La moza se puso bordó como la camiseta de la Roma de Italia, le pidió disculpas, le sirvió el café chico delante de Juan y el cortado delante de Maite, se llevó la canastita de mimbre con las dos medialunas y huyó de la mesa con sus pasos cortitos pero con mayor velocidad y menos sonrisas que la primera vez.
– Epa, Maite, te fuiste al carajo, la piba no tiene la culpa. Es un café, estamos en Capilla del Monte, recién llego, te brotaste por una pavada increíble. Parece que no estuvieras contenta con mi llegada, che.
– Pero no, Juan, no es eso, es que vos me metés presión, todavía no llevaste la valija al hotel y ya tenés la necesidad de saber si te extrañé, si me morí por vos, qué se yo, déjame darme cuenta si te extrañé o no, dame tiempo, tiempo, eso, necesito tiempo. ¿Es tan difícil de entender?
– La verdad que no te entiendo, Maite, hace diez minutos volcaste el mate de la alegría por verme, se te encendió la mirada cuando llegué. Parecías la mujer más feliz del mundo y ahora casi que me estás pidiendo que vuelva antes de llegar.
– Bueno, ahí tenés, ¿no te alcanza con que se me volcó el mate y se me encendió la mirada? ¿Ves? ¿Te das cuenta? Siempre la fatalidad, siempre estás viendo la mitad del vaso vacío. ¿Quién te dijo que vuelvas a Rosario si todavía no llegaste acá? ¿Cómo se te ocurre que te voy a decir que vuelvas? Decime, ¿cómo se te ocurre eso? ¿Por qué siempre tensás la cuerda?
– Vengo de viaje, te sorprendo, me alquilo un hotel hermoso con cama matrimonial mirando la montaña, dejo el laburo por una semana, me hago un montón de kilómetros en micro; vos de pronto te ponés a gritar como una loca por un café y porque no me escuchaste lo que te dije mientras estabas boludeando con el celu sería yo el que «siempre» tensa la cuerda. O sea: ¿yo tenso la cuerda?… Ahh, bueeeeeno.
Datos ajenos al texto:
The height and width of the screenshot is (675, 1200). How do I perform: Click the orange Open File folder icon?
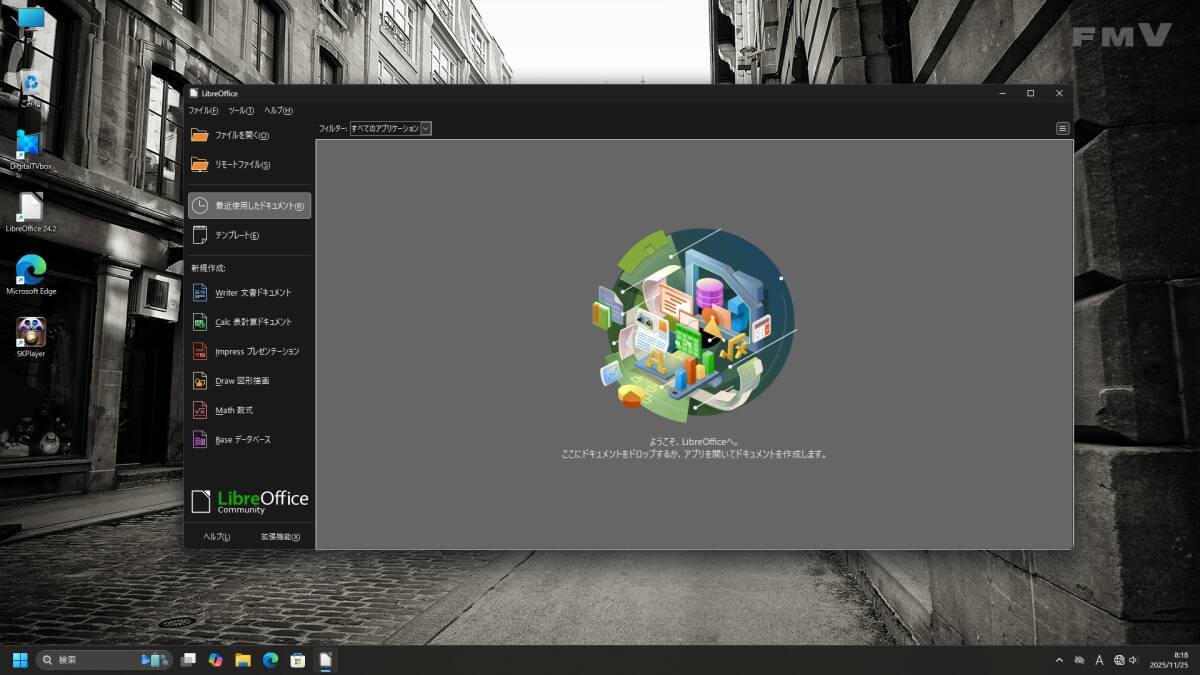(200, 135)
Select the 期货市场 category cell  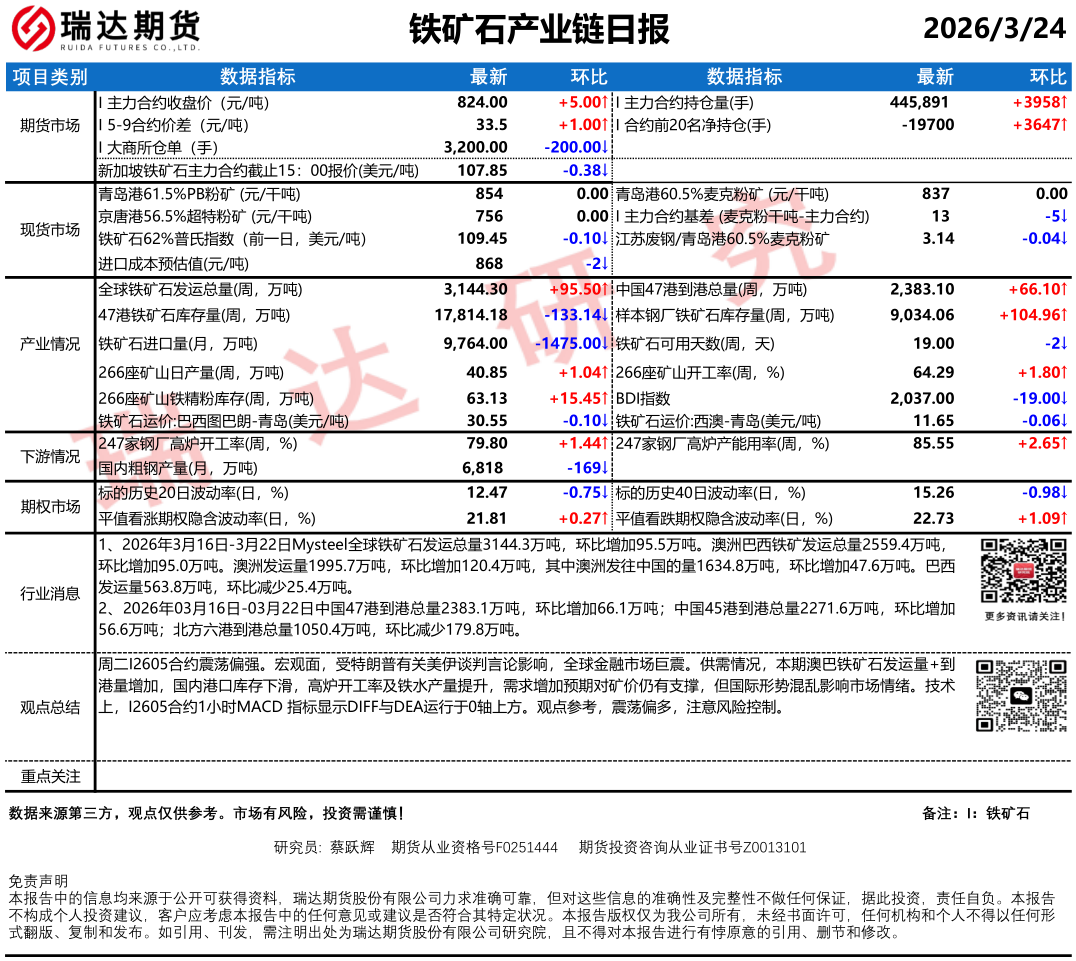click(50, 126)
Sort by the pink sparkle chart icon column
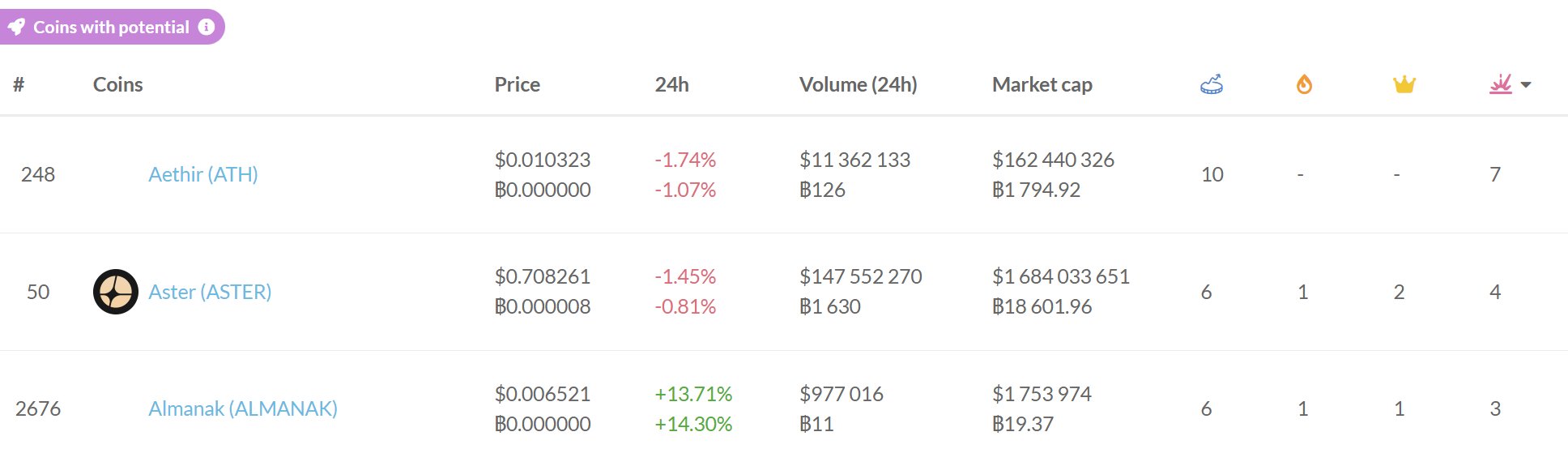 [1501, 84]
– Claro, echame en cara que viniste acá, todo es un sufrimiento para vos, mirá cómo me detallás el sacrificio que hiciste para venir a verme, claro, claaaaaaaaaaaaaro, ¿fue un sacrificio todo esto, no?
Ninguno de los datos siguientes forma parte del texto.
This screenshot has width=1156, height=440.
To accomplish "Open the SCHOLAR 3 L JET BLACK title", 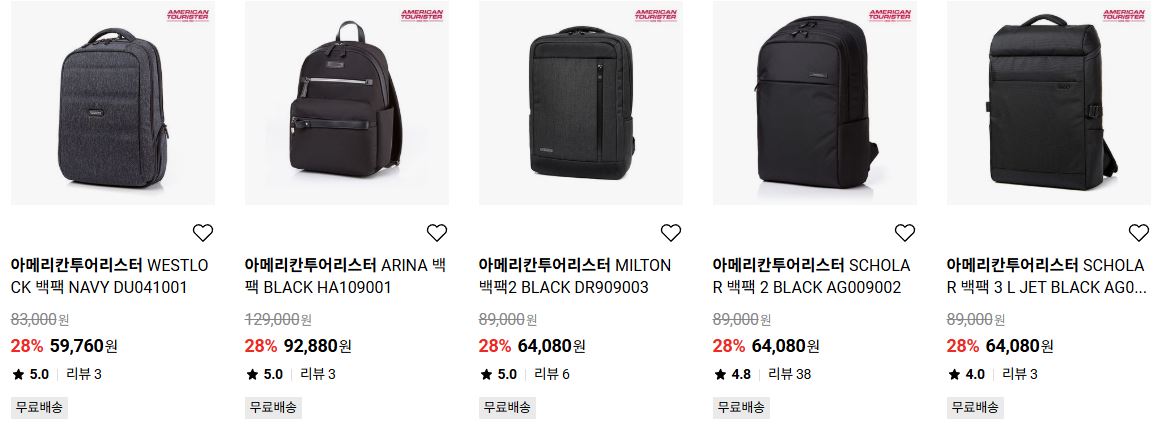I will [1045, 276].
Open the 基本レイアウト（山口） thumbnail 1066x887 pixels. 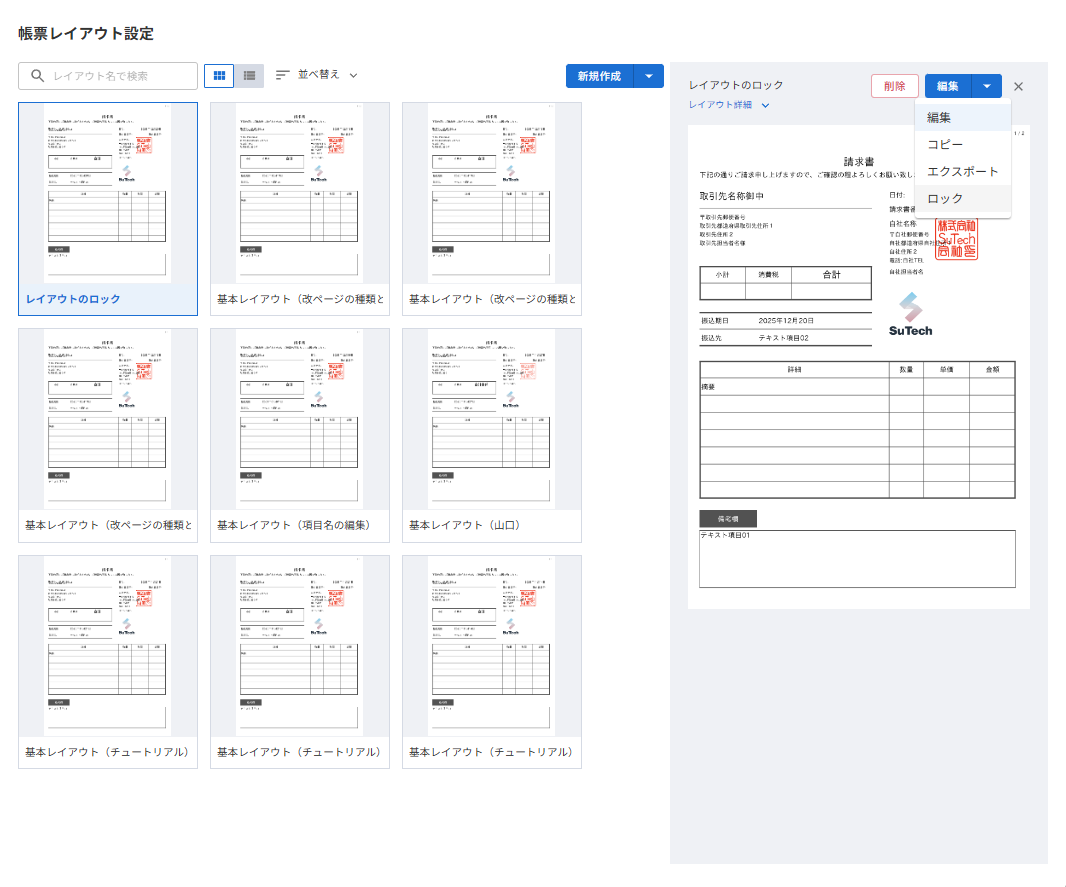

– No, Maite, no es un sacrificio, es simplemente un acto de amor. Dejá, acá está la plata para los cafés, mejor me voy al hotel a dejar la valija, dejo que te enfríes un poquito, y cuando tengas el termostato adecuado seguimos hablando como la pareja que somos o fuimos, ya no sé qué pensar, qué querés que te diga…
Juan agarró la valija, acomodó nervioso la mochila y se levantó de la mesa con dirección a la Techada. Maite se quedó sin respuesta, con la cabeza baja y la mirada perdida. Juan tomó el primer taxi que pasó y le dijo al chofer: «a la Posada del Infinito». El chofer, sesentón, algo entrado en kilos, con barba sin cuidar y con cara de pocos amigos le dijo: «Lindo lugar elegiste, culiao, siempre le digo a la bruja que la voy a llevar ahí a pasar unos días. Pero nos peleamos tanto que veces me da ganas a mí de rajarme al infinito, qué posada ni posada».
Juan lo miró y no le respondió. Se detuvo en el banderín de Talleres de Córdoba que colgaba del espejo retrovisor y su mente quedó suspendida, como colgada de una nube en la montaña. «Tenés razón, loco, y aunque soy canalla, aguante la T», le dijo. «¿Ah, sos comegato, vos?», le contestó el chofer y se fueron riendo. A veces hay que hacer una pausa para volver a respirar. Y aunque después haya que meter otra vez la cabeza debajo del agua, siempre es bueno tener aire de sobra.